Da questa area controllata dalla Turchia è poi impossibile raggiungere legalmente la Regione autonoma del nord est della Siria, e l’unico modo per spostarsi è affidarsi ai trafficanti, se si possono pagare dai 500 ai 1000 dollari per un passaggio verso le città della Siria “curda”.
“Ricorrere a formule artificiali come la delimitazione di alcune aree della Siria definite sicure per i rimpatri non risolverà il problema”, ha dichiarato l’Alto Commissario dell’Unhcr Filippo Grandi durante la Conferenza di Bruxelles sul sostegno al futuro della Siria e della Regione dello scorso 27 maggio. Nella stessa occasione, è stato rinnovato il sostegno internazionale al popolo siriano con uno stanziamento complessivo di 7,5 miliardi di euro, dei quali 2,12 dell’Unione Europea, da destinare alla Turchia per un miliardo e a Libano, Giordania e Iraq per 560 milioni.
Siriani in Europa e il “freno” della Turchia
Dall’inizio della guerra l’Unione Europea e i suoi paesi membri hanno speso 33 miliardi di euro per la Siria, fra aiuti umanitari, di sviluppo e di stabilizzazione, ma i siriani restano i più numerosi richiedenti asilo sul suo territorio: nel 2023 le richieste sono state 183.035, il 17,5% del totale, rispetto alle 131.790 del 2022. Il numero maggiore di richieste arriva in Belgio, Danimarca, Germania, Bulgaria, Austria, Paesi Bassi, Svezia, Norvegia, e Grecia. La Turchia, dagli accordi del 2016 in poi con l’Ue, continua a esercitare un contenimento dei flussi migratori lungo la rotta balcanica e del Mediterraneo orientale, e ha reso le politiche migratorie oggetto di negoziazione e a volte ricatto. Ma il freno turco non basta. Da gennaio a ottobre 2023 i passaggi dalla rotta balcanica sono cresciuti del 34% rispetto al 2022, in corrispondenza a una lieve diminuzione delle traversate dalla Grecia verso l’Italia dopo la tragedia di Cutro.

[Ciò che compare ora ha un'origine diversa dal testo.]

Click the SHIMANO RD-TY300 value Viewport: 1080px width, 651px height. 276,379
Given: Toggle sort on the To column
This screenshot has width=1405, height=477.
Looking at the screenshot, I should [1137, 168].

Secondo l’organizzazione Collective Aid, che fa parte dello European Council on refugees and exiles, negli ultimi tempi è proprio il numero dei siriani che transitano dalla rotta balcanica ad essere aumentato, a causa del perdurare delle violazioni perpetrate dal regime siriano nelle zone ricondotte alla propria sovranità nel paese e dell’insicurezza diffusa non solo in tutto il paese ma anche in quelli limitrofi ospitanti.
Siriani in Italia
In Italia la comunità siriana non è particolarmente numerosa, anche se è cresciuta dalle quasi 5 mila persone presenti nel 2016 alle oltre 6.500 del 2023. Le Regioni con il maggior numero di presenze sono la Lombardia e il Lazio.
L’International Rescue Committee ha monitorato gli arrivi a Trieste dalla rotta balcanica: lo scorso anno gli arrivi sono stati 16.052, con un incremento del 22% rispetto al 2022. I siriani sono stati solo lo 0,4% del totale, un dato apparentemente contraddittorio con il numero di domande di asilo in Ue che li vedono al primo posto. Anche secondo i dati di Frontex i siriani sono stati i più numerosi a transitare lungo la rotta balcanica lo scorso anno, ma senza passare dall’Italia: come hanno osservato alcune organizzazioni come Collective Aid, i siriani che puntano alla Germania avrebbero scelto un tragitto che taglia fuori l’Italia dalla rotta.
Nei primi quattro mesi di quest’anno, invece, i siriani sono ricomparsi a Trieste: 344 in totale, pari all’11% degli arrivi. Fra le persone arrivate via mare nello stesso periodo, i siriani registrati sono stati 2.460.
Per quanto riguarda le richieste d’asilo, i dati più recenti per singolo paese di provenienza sono quelli del 2022, quando 410 cittadini partiti dalla Siria hanno presentato domanda di protezione in Italia, accolta solo per 228 di loro.